## Material zur Aufgabe
:::::

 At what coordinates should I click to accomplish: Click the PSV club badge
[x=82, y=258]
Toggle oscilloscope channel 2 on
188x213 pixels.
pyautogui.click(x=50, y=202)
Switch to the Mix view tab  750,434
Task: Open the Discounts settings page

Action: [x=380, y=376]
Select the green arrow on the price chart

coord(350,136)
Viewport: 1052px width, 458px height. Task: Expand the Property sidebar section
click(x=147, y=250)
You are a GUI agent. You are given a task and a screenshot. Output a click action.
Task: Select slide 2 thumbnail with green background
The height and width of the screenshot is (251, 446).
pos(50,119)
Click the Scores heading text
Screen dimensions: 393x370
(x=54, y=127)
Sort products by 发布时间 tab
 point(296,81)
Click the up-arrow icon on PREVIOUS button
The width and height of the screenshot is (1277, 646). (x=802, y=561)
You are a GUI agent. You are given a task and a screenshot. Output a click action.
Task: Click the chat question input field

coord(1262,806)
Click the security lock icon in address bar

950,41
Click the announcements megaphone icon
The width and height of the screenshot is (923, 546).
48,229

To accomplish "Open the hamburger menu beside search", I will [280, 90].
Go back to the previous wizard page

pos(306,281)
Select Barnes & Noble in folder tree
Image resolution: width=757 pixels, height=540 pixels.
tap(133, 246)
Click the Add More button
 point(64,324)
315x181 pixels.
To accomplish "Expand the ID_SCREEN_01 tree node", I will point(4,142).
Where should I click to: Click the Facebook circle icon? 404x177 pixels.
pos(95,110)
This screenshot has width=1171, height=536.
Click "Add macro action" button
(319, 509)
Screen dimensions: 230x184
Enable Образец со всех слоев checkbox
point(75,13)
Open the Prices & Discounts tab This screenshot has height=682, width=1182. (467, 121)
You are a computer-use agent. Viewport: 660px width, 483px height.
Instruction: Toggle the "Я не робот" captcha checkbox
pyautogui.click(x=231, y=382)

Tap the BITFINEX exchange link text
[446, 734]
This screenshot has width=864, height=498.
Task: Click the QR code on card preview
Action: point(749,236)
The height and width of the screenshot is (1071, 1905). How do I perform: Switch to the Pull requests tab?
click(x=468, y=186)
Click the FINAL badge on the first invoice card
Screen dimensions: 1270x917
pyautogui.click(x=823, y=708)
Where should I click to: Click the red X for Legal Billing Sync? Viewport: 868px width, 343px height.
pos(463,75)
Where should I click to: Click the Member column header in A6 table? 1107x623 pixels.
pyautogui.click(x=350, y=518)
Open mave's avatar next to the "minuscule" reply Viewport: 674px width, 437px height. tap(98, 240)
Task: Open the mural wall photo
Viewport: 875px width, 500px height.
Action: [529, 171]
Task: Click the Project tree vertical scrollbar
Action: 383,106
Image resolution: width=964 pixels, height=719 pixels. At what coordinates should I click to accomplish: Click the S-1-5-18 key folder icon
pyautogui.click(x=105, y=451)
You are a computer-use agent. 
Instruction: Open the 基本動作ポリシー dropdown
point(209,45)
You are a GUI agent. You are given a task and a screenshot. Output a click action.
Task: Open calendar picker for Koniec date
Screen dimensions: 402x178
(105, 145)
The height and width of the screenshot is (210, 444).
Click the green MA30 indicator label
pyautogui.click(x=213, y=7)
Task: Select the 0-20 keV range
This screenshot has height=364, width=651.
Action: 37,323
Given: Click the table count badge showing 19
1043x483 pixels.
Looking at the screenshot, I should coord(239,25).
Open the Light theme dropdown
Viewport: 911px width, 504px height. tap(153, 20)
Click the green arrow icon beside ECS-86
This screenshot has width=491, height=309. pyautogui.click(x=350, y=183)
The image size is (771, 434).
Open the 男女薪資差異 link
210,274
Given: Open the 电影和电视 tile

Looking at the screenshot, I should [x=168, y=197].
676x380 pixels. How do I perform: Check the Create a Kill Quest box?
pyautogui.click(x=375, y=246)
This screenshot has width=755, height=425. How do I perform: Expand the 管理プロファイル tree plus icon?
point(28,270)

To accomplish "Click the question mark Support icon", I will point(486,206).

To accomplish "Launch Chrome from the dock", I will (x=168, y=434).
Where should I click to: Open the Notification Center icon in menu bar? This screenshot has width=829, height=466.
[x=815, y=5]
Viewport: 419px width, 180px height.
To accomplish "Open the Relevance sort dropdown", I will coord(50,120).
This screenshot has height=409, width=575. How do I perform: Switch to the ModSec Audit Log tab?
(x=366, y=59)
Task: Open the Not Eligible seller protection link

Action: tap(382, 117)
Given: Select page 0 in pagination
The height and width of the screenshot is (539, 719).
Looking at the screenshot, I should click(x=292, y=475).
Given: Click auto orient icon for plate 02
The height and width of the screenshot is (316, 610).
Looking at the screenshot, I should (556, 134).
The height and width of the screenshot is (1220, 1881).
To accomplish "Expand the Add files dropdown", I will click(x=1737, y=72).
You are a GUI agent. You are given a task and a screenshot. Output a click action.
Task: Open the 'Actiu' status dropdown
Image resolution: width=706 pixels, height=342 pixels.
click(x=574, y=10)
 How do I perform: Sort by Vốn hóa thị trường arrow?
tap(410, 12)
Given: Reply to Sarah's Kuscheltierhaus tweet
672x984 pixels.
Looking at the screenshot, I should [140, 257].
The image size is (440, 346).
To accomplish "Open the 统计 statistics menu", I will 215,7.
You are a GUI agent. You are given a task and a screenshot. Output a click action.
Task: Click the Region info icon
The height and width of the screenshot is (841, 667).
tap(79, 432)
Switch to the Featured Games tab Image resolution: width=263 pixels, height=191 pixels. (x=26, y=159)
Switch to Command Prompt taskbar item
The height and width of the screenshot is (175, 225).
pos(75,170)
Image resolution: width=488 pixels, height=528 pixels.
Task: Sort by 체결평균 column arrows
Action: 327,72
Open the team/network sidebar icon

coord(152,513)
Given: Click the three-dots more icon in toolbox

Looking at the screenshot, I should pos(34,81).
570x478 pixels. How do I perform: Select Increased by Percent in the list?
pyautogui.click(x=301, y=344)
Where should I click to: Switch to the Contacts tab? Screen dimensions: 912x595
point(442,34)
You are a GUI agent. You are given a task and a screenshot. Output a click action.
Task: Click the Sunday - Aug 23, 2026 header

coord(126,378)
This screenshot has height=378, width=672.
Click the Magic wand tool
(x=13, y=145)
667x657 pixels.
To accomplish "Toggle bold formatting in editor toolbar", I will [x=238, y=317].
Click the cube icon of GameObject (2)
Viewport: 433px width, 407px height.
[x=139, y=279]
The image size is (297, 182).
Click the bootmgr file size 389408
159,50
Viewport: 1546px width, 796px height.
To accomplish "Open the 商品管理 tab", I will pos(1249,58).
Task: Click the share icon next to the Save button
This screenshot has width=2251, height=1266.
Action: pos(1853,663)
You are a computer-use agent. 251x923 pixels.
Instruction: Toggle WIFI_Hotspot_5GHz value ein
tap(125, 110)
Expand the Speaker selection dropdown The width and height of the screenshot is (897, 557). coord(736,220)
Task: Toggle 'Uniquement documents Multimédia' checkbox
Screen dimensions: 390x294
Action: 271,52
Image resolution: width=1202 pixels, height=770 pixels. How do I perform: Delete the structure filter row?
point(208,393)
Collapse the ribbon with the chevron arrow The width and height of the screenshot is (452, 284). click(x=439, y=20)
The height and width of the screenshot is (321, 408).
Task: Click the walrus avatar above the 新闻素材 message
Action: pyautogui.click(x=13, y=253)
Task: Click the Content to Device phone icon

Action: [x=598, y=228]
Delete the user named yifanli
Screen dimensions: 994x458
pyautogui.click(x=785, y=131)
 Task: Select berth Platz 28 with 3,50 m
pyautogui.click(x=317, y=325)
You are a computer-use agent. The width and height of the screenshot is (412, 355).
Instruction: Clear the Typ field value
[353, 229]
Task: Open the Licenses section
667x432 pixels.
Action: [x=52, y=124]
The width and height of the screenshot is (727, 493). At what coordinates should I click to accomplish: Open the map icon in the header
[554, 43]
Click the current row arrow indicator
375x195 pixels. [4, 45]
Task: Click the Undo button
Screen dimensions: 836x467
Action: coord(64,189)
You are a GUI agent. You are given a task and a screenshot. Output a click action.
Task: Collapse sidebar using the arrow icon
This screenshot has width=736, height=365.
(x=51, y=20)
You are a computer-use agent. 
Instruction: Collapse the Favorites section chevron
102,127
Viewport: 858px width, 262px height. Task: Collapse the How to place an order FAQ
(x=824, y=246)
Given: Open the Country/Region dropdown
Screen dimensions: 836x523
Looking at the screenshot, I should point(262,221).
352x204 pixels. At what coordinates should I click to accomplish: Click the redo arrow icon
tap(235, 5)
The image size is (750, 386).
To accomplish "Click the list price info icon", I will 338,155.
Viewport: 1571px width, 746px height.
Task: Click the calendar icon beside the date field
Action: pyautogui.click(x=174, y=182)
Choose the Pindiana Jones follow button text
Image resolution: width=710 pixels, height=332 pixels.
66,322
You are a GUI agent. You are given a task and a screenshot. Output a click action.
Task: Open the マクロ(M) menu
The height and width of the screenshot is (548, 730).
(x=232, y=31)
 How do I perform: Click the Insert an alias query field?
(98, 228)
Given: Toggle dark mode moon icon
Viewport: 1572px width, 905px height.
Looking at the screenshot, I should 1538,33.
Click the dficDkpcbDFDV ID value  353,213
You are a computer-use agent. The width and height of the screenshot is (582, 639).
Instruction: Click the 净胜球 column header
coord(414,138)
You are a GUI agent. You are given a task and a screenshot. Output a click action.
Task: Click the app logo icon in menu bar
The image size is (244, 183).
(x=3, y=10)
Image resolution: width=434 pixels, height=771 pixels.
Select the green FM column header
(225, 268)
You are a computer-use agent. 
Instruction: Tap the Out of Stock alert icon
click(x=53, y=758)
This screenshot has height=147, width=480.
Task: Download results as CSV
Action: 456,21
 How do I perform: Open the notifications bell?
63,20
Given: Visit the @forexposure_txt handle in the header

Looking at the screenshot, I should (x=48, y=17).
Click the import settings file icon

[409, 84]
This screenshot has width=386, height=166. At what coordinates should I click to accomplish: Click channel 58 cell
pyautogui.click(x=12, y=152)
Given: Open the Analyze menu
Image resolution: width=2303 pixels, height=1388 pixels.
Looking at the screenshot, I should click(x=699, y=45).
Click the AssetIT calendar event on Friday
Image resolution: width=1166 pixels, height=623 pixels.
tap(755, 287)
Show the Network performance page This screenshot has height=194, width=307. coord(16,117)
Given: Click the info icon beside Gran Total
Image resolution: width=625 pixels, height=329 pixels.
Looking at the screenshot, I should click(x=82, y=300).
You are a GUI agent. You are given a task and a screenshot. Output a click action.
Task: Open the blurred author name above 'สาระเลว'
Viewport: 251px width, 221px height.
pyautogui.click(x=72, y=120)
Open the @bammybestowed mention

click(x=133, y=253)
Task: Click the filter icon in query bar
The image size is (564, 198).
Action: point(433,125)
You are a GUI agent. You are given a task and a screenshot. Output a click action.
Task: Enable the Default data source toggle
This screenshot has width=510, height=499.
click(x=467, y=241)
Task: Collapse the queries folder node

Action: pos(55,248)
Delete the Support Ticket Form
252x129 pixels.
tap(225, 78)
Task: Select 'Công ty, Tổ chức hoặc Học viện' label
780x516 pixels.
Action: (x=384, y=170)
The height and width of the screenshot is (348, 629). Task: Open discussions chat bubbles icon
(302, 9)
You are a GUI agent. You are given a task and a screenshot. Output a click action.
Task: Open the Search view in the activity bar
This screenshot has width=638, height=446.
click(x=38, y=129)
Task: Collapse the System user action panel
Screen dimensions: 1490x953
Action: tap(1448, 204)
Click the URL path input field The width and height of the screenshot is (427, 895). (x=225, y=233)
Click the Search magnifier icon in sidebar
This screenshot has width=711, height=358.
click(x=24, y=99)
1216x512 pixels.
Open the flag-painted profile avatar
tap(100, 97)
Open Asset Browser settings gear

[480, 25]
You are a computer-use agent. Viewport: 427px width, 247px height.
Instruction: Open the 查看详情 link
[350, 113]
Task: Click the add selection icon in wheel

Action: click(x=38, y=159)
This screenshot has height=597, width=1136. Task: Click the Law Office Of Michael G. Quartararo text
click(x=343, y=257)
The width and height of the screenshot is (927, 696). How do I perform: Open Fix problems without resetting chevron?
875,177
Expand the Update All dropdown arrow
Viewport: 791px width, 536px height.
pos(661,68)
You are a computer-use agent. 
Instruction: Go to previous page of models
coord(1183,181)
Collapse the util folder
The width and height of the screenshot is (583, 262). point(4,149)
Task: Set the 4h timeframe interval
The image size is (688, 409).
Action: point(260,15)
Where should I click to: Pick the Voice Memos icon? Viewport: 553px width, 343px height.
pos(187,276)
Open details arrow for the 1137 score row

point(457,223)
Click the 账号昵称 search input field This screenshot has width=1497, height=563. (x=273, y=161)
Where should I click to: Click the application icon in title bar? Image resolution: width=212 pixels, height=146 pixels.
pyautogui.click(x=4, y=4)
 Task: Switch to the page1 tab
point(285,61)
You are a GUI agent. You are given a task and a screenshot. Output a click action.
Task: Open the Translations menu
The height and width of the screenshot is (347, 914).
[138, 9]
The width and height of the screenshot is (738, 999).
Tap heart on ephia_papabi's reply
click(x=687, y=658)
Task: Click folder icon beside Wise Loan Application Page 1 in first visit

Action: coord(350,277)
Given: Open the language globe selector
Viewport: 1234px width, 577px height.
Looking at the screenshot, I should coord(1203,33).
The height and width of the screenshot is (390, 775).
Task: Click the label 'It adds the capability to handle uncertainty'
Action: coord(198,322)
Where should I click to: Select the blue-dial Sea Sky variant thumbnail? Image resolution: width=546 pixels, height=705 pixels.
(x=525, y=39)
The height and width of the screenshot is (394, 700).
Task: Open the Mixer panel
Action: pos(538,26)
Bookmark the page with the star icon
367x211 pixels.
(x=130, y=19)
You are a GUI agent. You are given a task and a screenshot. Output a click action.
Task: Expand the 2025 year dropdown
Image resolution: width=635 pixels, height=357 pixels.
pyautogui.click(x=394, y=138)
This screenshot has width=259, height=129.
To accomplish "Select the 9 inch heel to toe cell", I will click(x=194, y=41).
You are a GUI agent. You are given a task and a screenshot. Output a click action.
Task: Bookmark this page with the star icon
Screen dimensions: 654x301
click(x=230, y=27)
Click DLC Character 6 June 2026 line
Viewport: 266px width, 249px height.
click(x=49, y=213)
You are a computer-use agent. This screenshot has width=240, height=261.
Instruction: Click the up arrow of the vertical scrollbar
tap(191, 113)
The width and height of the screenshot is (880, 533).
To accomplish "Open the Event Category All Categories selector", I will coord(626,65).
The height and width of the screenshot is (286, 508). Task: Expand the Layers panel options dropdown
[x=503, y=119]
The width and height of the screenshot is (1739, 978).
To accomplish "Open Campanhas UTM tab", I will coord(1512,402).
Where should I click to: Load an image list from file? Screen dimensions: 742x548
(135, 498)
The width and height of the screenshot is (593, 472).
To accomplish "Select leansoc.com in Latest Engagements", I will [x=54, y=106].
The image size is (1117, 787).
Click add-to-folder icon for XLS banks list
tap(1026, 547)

:::::

## Kurze Aufgabe
Gib die Zeilen der Datensätze unverändert wieder, beginnend mit der Zeile, die „Collapse the util folder“ enthält, und endend mit der Zeile, die „Click the 账号昵称“ enthält.

## Richtiges Ergebnis
Collapse the util folder
The width and height of the screenshot is (583, 262). point(4,149)
Task: Set the 4h timeframe interval
The image size is (688, 409).
Action: point(260,15)
Where should I click to: Pick the Voice Memos icon? Viewport: 553px width, 343px height.
pos(187,276)
Open details arrow for the 1137 score row

point(457,223)
Click the 账号昵称 search input field This screenshot has width=1497, height=563. (x=273, y=161)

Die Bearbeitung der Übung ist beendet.